First, the performances. As the exceedingly photogenic and undoubtedly talented trio, Radcliffe, Grint and Watson turn in sparkling performances with not a twitch of confused acting. Thoroughbreds now that they are, this being their fifth year acting in this enterprise, they’ve evidently given every shot of theirs, the very best and have made Harry, Ron and Hermoine as adorable and lively as Rowling’s characters could be. Being not a character oriented film at all, evil regulars like Alan Rickman (Snape) and Tom Felton (Draco) have next to no role here but with the Great Lord Voldemort himself (Ralph Fiennes fiendishly and deliciously playing to the gallery) making his presence, I doubt if you’d care. James and Oliver Phelps are awesome as the ruffly cocky Weasley brothers; then there’s Miranda Richardson who makes the character of Rita Skeeter even bitchier, there’s Jeff Rawle whose cries for his dead son towards the finale stay with you long after the scene’s gone, there’s Brendan Gleeson whose Mad Eye Moody is fabulously over-the-top and finally there’s Stainslav M as the enigmatic Victor Krum who couldn’t be more suitably cast. Michael Gambon, though, as Dumbledore is perhaps a bit too animated sometimes.

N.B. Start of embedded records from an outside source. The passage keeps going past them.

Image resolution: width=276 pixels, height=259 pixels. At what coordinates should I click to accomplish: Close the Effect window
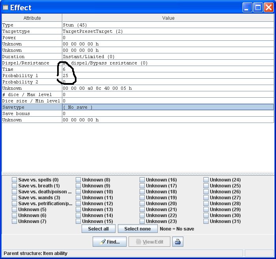point(268,7)
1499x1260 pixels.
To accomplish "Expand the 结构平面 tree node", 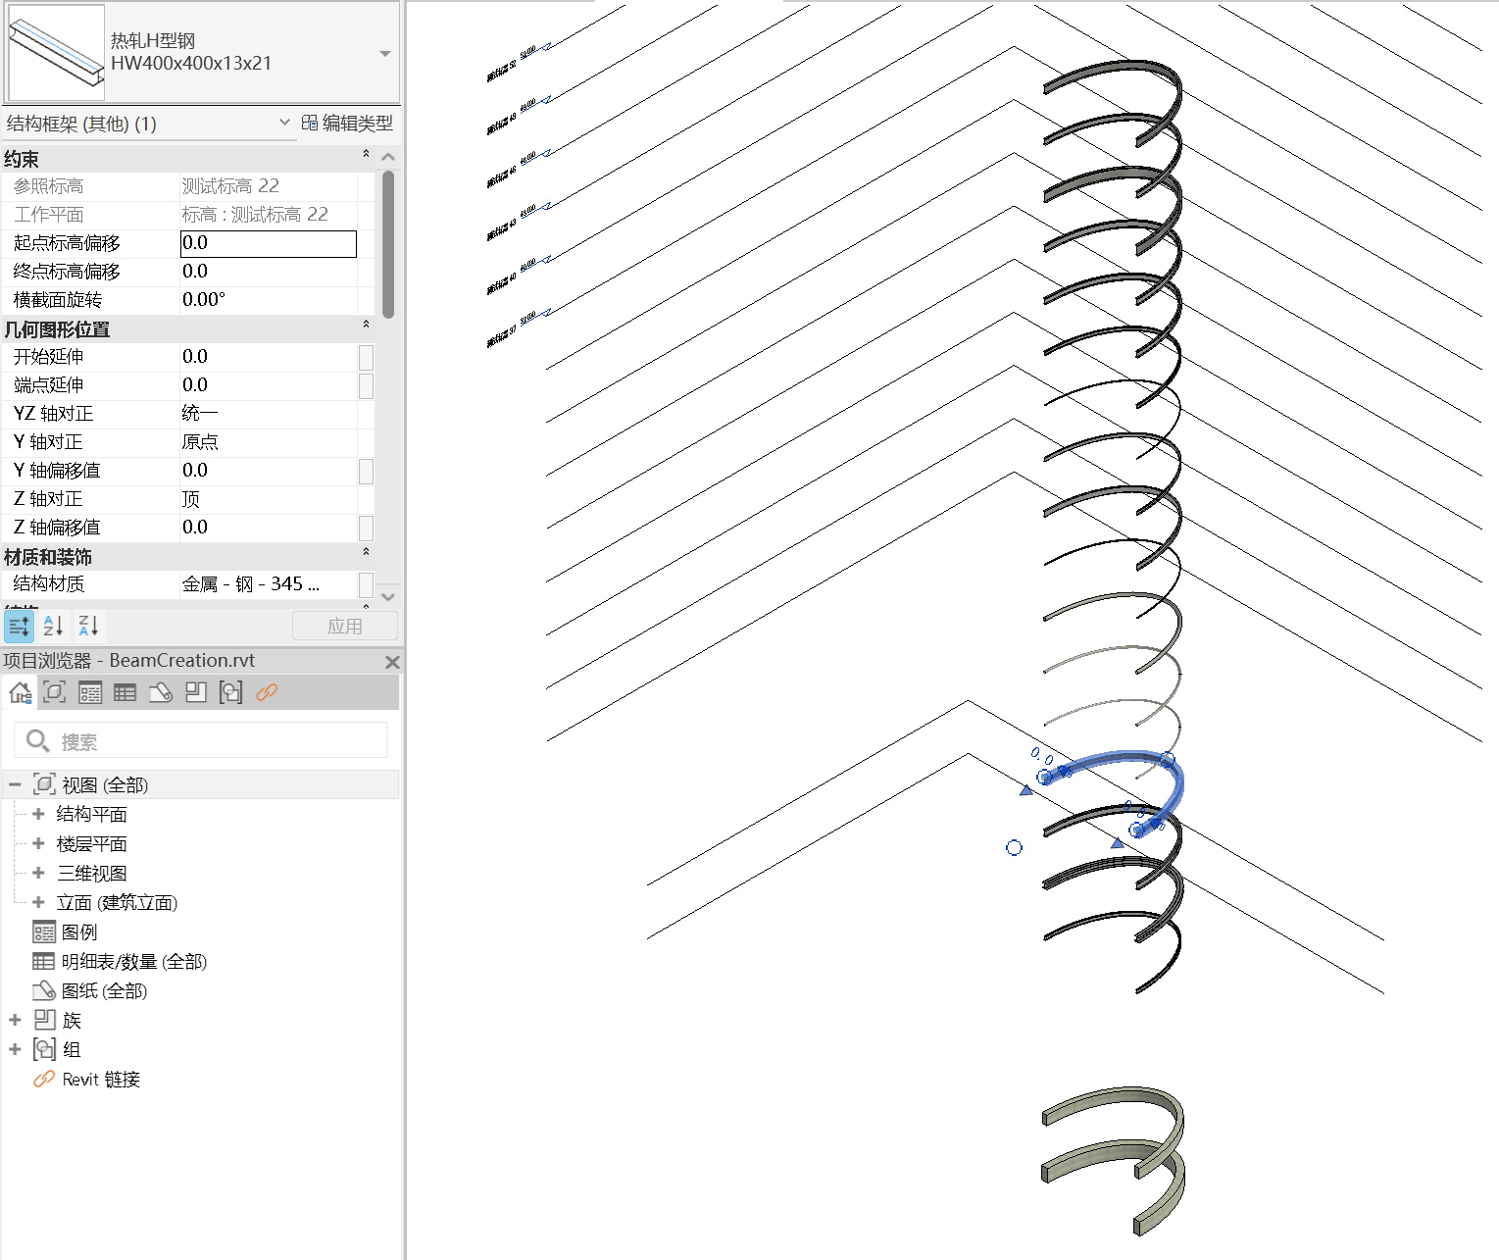I will pyautogui.click(x=38, y=814).
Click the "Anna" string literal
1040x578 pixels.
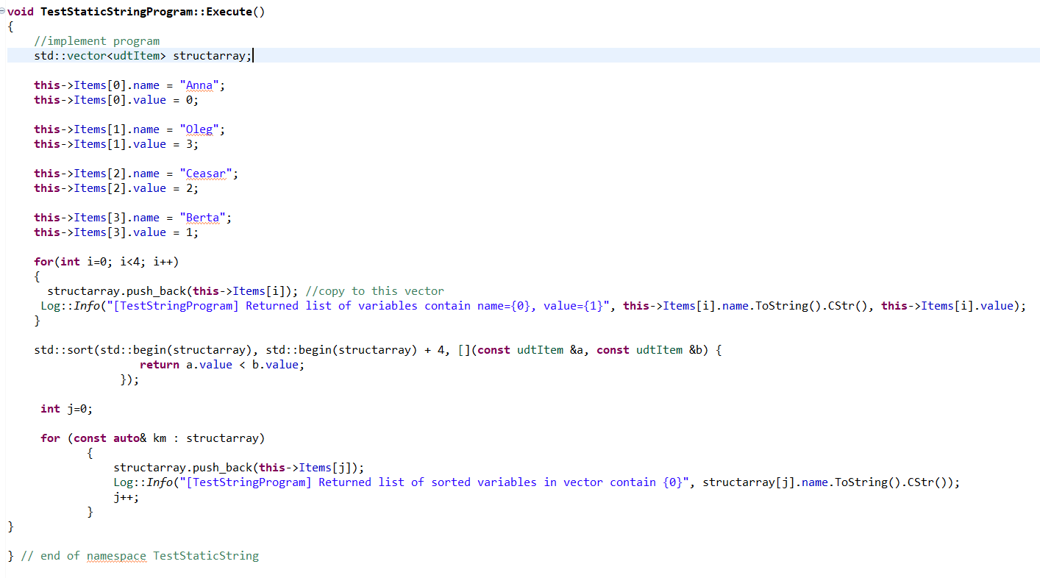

The screenplay is a terrific image of the book, and for maximum effect, the flab (ie. Hermoine, her concern for house-elves and her SPEW plus the actual match of the Quidditch World Cup) is completely gotten rid of– to focus solely on the daddy of all the events in the series–the Triwizard Tournament. And though the tasks are shorter and snappier than a purist like me would have liked, the thrill factor is kept high. One thing for which this film would always remain ingrained is the finale—the thrill and the shock value isn’t dampened by any unnecessary editing. The length, the twists and the actual sequence is just right.

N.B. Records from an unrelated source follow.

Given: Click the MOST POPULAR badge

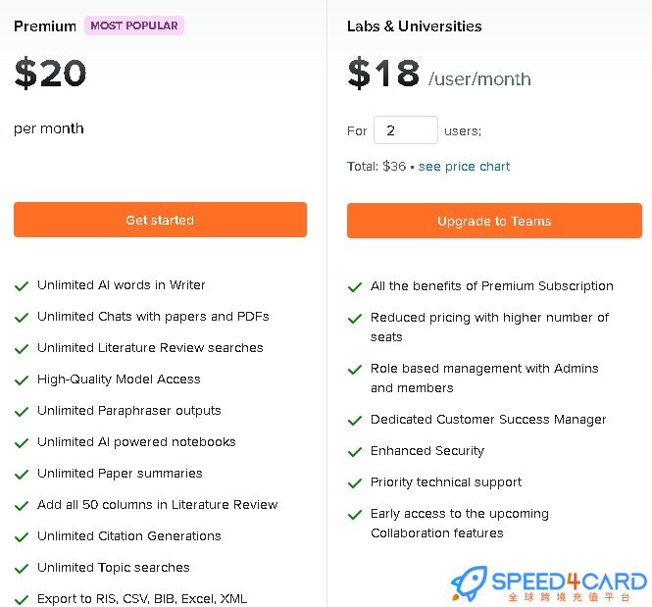Looking at the screenshot, I should pos(134,25).
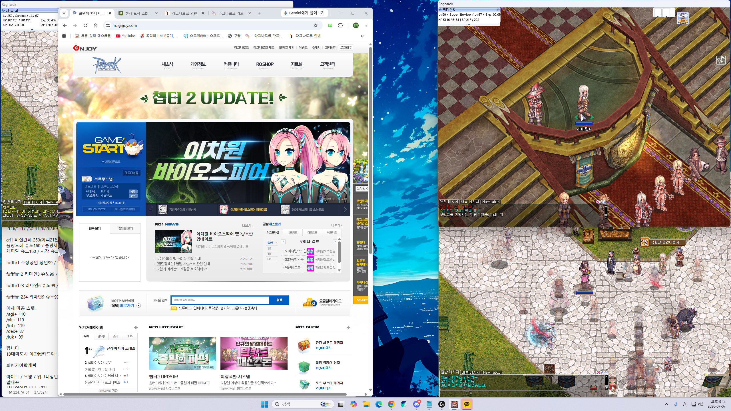Open the Cash Shop icon in game

(x=683, y=18)
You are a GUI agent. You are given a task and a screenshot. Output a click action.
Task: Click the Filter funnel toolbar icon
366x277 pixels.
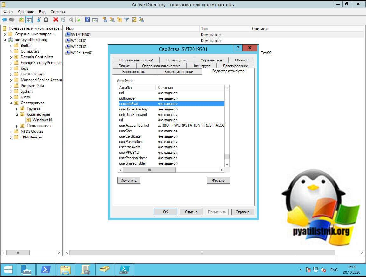point(126,20)
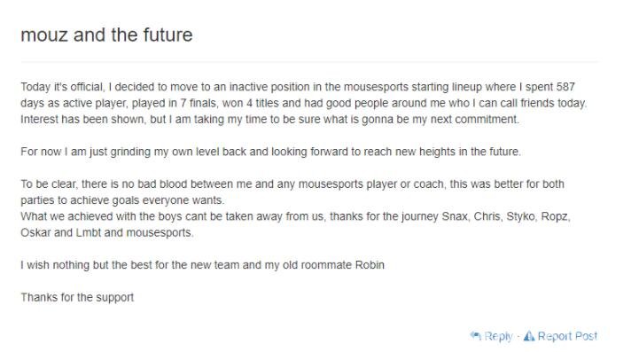Click the name Chris in the post

pyautogui.click(x=487, y=216)
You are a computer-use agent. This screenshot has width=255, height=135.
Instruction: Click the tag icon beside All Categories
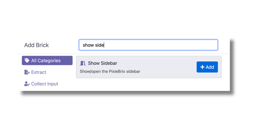pos(27,60)
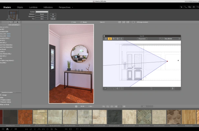This screenshot has width=199, height=131.
Task: Open the Héliodons tab
Action: coord(48,7)
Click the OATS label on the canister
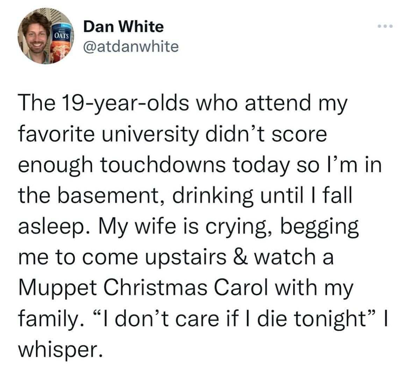Screen dimensions: 412x378 point(62,35)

The canvas is huuuuuge. CGi splendid. Camerawork exquisite. Which means that sequences like the Dark Mark being conjured, the fire-breathing dragon chasing Harry on the broom, the Merpeople dragging him down with their tentacles and Voldemort emerging from a boiling cauldron are a treat for the senses. The sound design, though functional, could definitely have done with more background score in both action and dialogue sequences. Maybe this was deliberate, but in more than one sequence I felt my eyes were having more fun than my ears. Also, one tends to miss the moving staircases, the talking portraits and strangely enough The Great Hall is deceptively small. There are no special filters used by the look of it, and the film’s canvas carries on the unforgivingly gritty and rough look from Prisoner of Azkaban. Dialogues are fantastic and the humour, tastefully nuanced.

All in all, a remarkable film where my own movie-watching experience was spoiled by being a compulsive reader. But I am sure I am not the only one.

PS: Big thumbs up to Mike Newell. I so badly wish he was directing the sinister and cerebral next one too.